Then, on the 6th of April, 88 members of the arts and sciences faculty took to "the most easily seen venue on campus," the Chronicle, to publish a full-page ad filled with guilt-presuming anonymous quotes, allegedly from Duke students. In their own voice, the professors asserted unequivocally that something "happened to this young woman" (Mangum). Following up on protests that had featured a "castrate" banner and the widespread distribution of a "wanted" poster with lacrosse players' photos, the signatories said, "To the protesters making collective noise, thank you for not waiting and for making yourselves heard." And the ad, paid for by the African-American Studies Program, claimed the endorsement of five academic departments—even though none of the departments had actually voted on the issue.

Months later, when asked about the propriety of the ad, statement author Wahneema Lubiano (a Literature professor and 1987 Ph.D. who has never published a scholarly monograph) unintentionally testified to the groupthink evident in many Duke departments: "In the moment when the ad came out, I did not hear from one colleague that there was something wrong with the ad."

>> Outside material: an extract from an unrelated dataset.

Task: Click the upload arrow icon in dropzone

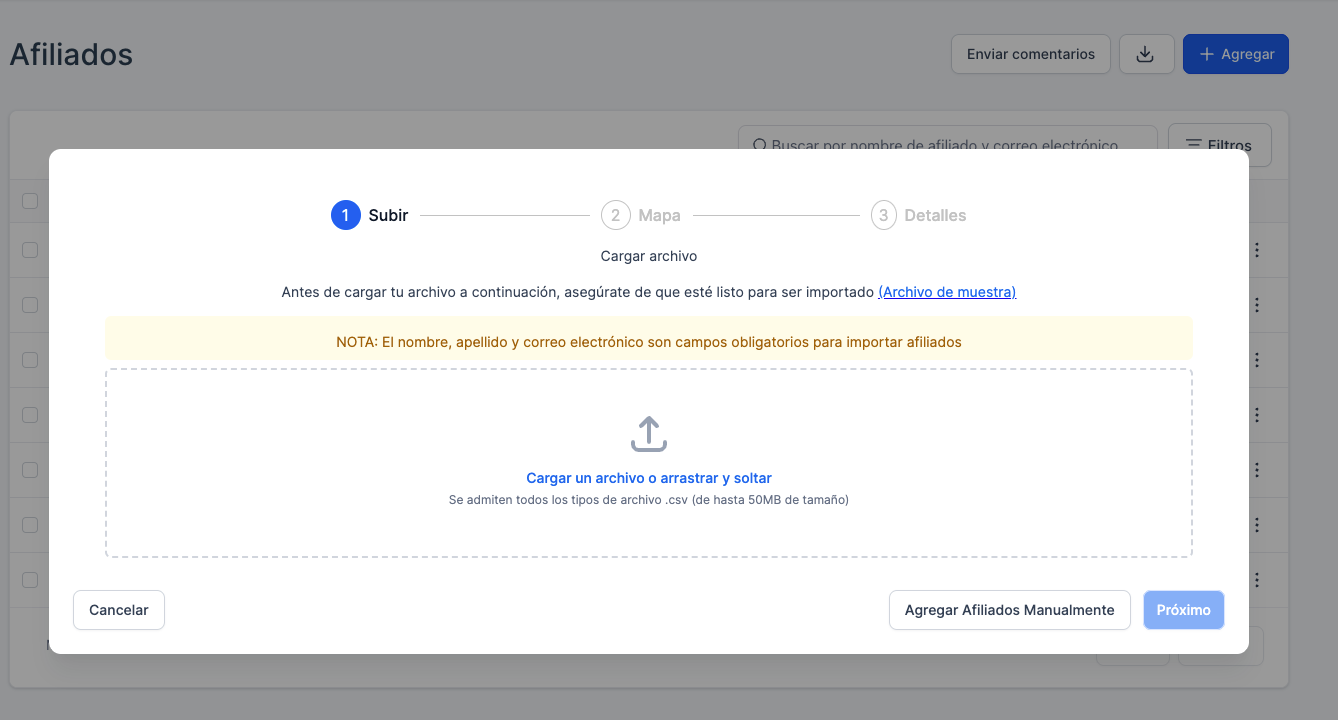Action: pyautogui.click(x=648, y=434)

The signatories, who came to be called the Group of 88, were of differing races, genders, departments, seniority, and interaction with the lacrosse players. But they had one thing in common. Disproportionately housed in the humanities and a few social sciences departments, an astonishing 84.1 percent of Group members describe their research interests as related to race, class, or gender (or all three). Some featured research agendas that came across more as parodies than serious scholarship. To take some extreme examples: Kathy Rudy published a scholarly article reminiscing how, when she arrived in Durham, she and fellow radical feminists oriented their activities around "the ideas that women were superior and that a new world could be built on that superiority." Grant Farred's most recent book looked at the controversy over ex-Rockets' coach Jeff Van Gundy's claim a few years back that officials were making too many calls against the team's star center to wildly assert that Rockets player Yao Ming "represents the spectral presence of Chinese capital within America. He is, precisely because of his complicated ideological heritage, the most profound threat to American empire."

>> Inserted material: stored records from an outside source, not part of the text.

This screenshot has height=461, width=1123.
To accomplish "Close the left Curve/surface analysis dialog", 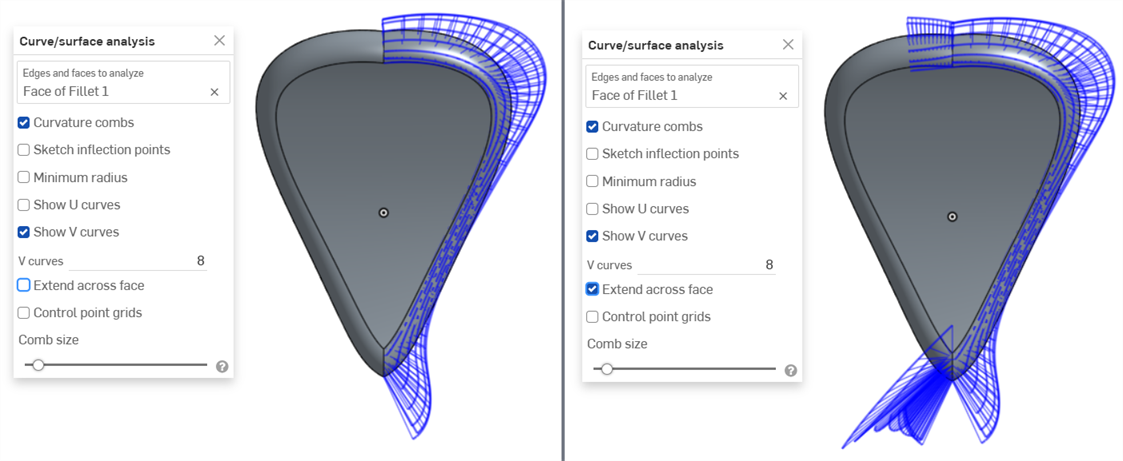I will (219, 41).
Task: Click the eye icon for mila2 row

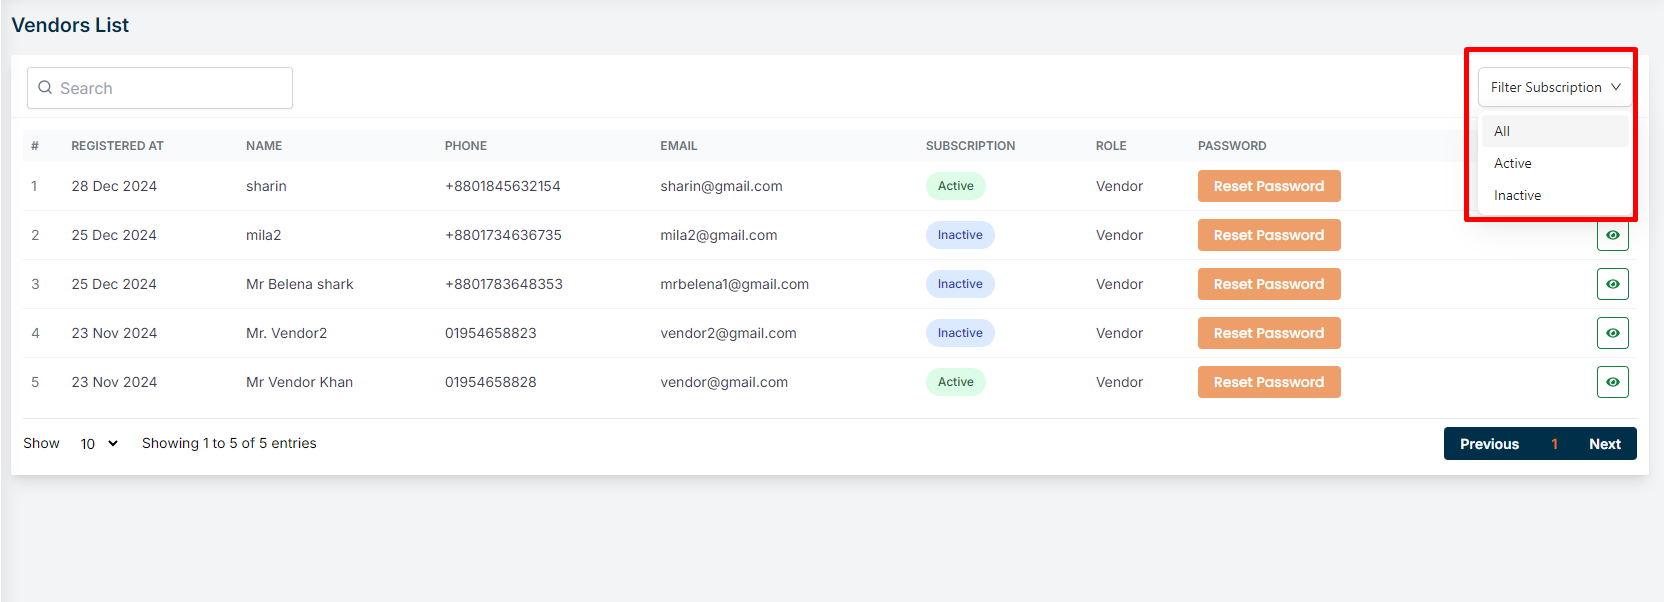Action: [1612, 236]

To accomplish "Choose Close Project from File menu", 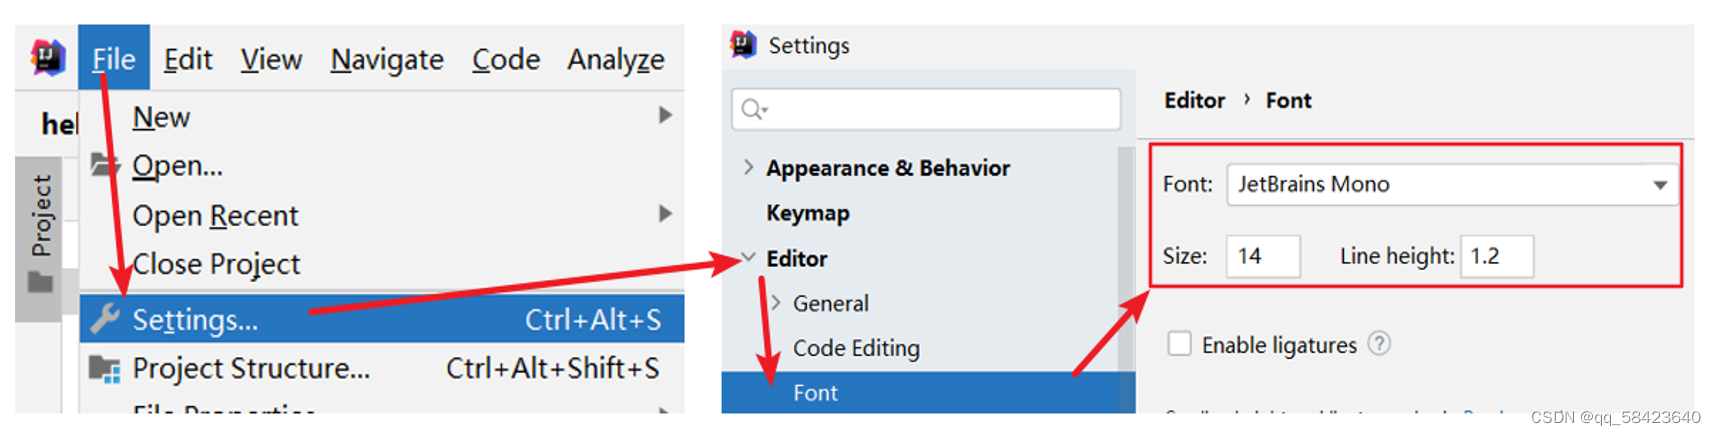I will (x=216, y=264).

For those whose intellectual approach presupposes an American society deeply oppressive on grounds of race, class, and gender, the lacrosse episode was too tempting not to exploit. As Group member Mark Anthony Neal explained two days after Nifong obtained his first indictments, the allegations proved that Duke needed to rework its curriculum in "an innovative and brave" fashion, so as to teach students to behave "in a progressive manner."

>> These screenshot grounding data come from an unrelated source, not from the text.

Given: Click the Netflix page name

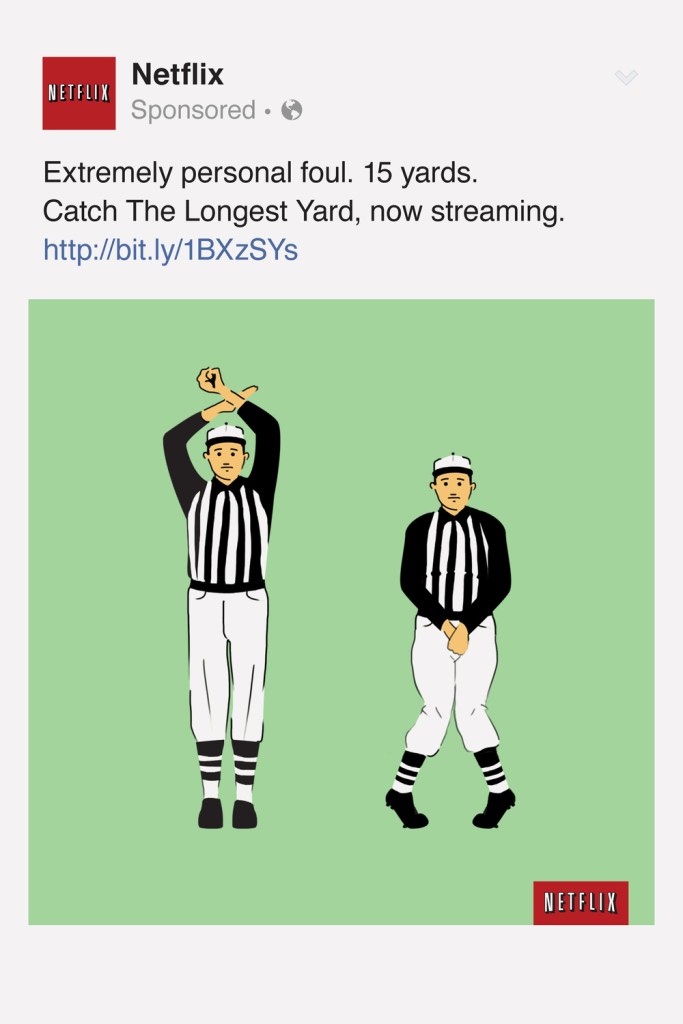Looking at the screenshot, I should coord(177,74).
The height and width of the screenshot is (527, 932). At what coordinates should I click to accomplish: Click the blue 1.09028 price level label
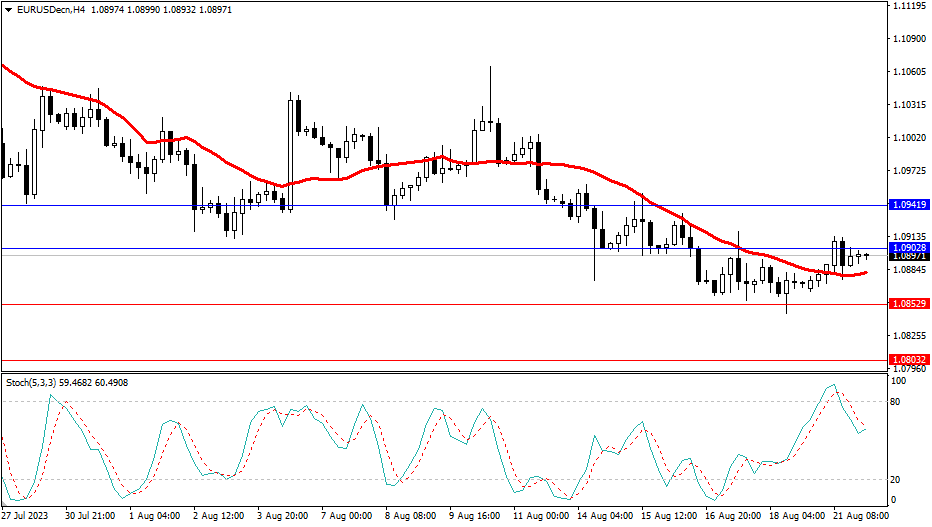(x=909, y=247)
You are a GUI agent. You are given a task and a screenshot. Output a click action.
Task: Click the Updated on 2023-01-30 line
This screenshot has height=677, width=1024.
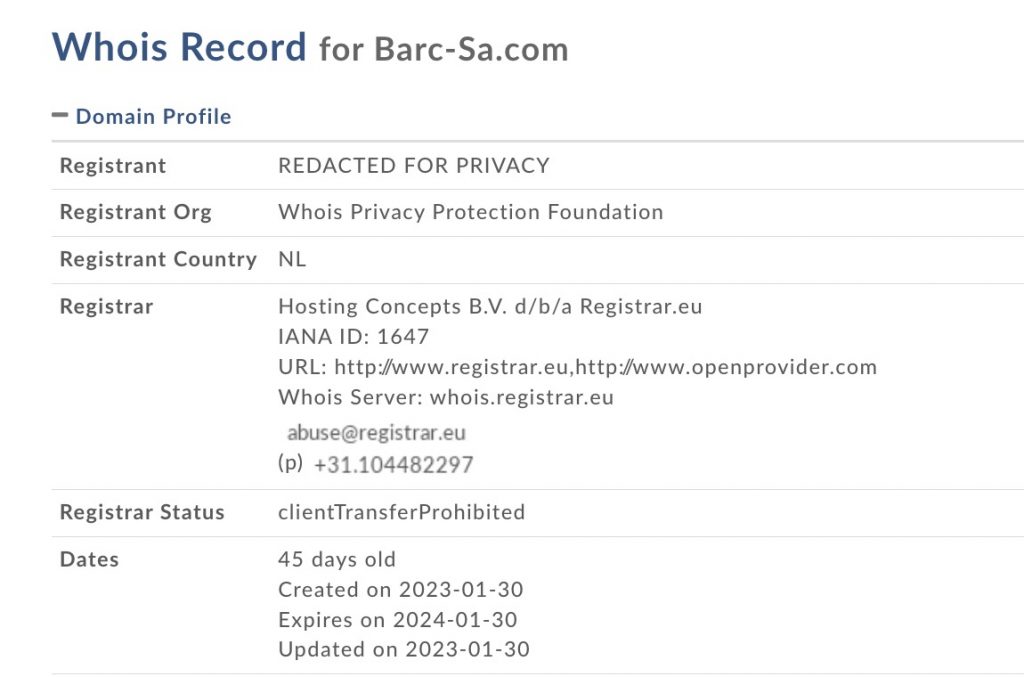[403, 649]
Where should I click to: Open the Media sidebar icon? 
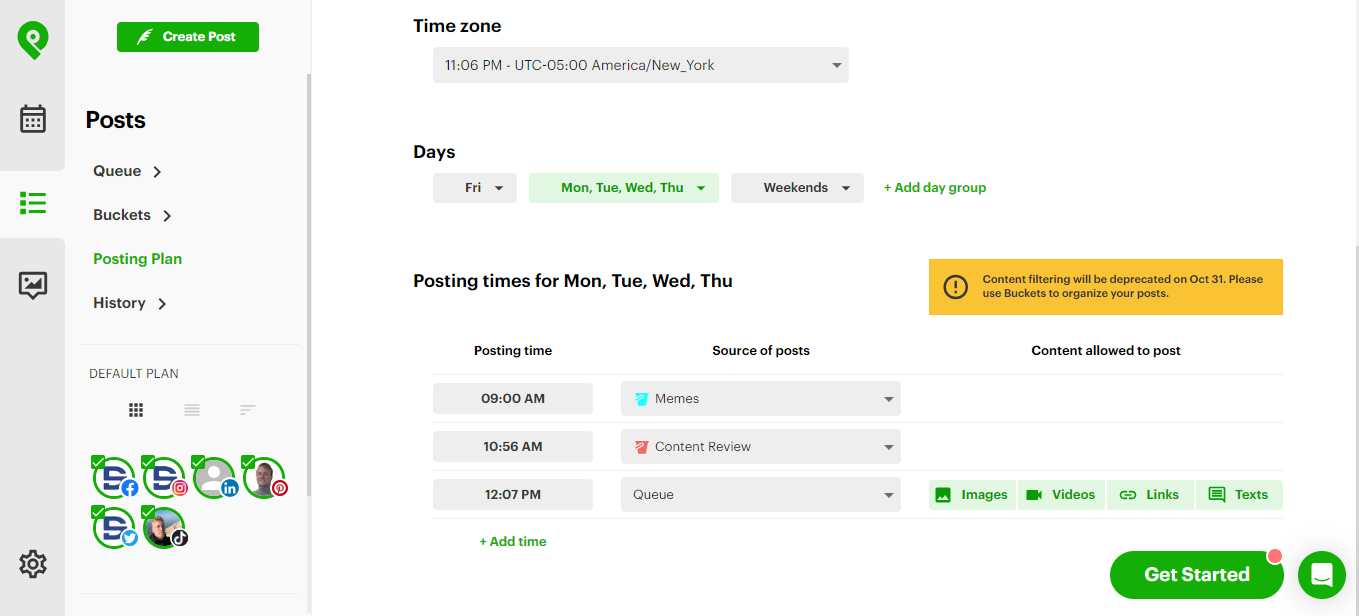point(32,285)
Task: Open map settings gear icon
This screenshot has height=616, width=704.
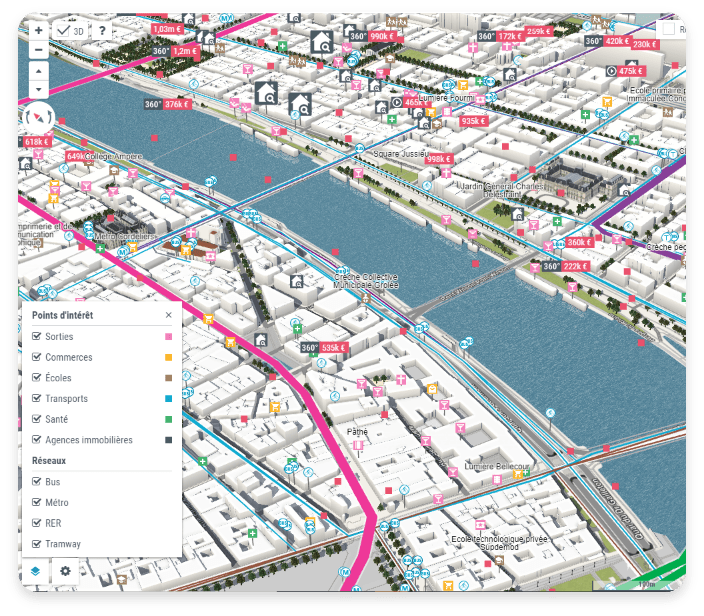Action: (66, 571)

The most striking aspect of the faculty's reaction, however, came not in the rush to judgment but in the professors' utter closed-mindedness as Mike Nifong's case collapsed in late 2006. A post later today will discuss the issue.

MDJD2B (mail):
[S]tatement author Wahneema Lubiano (a Literature professor and 1897 Ph.D.

She hasn't published an article in over a century!
9.18.2007 1:30pm
KC Johnson (mail) (www):
Fixed it! Transposed numbers.

That, indeed, would be quite a long time to stay an arctive faculty member . . .
9.18.2007 1:37pm
Litigator:
I like the thrust of your point. Really, I'm not trying to pick on you.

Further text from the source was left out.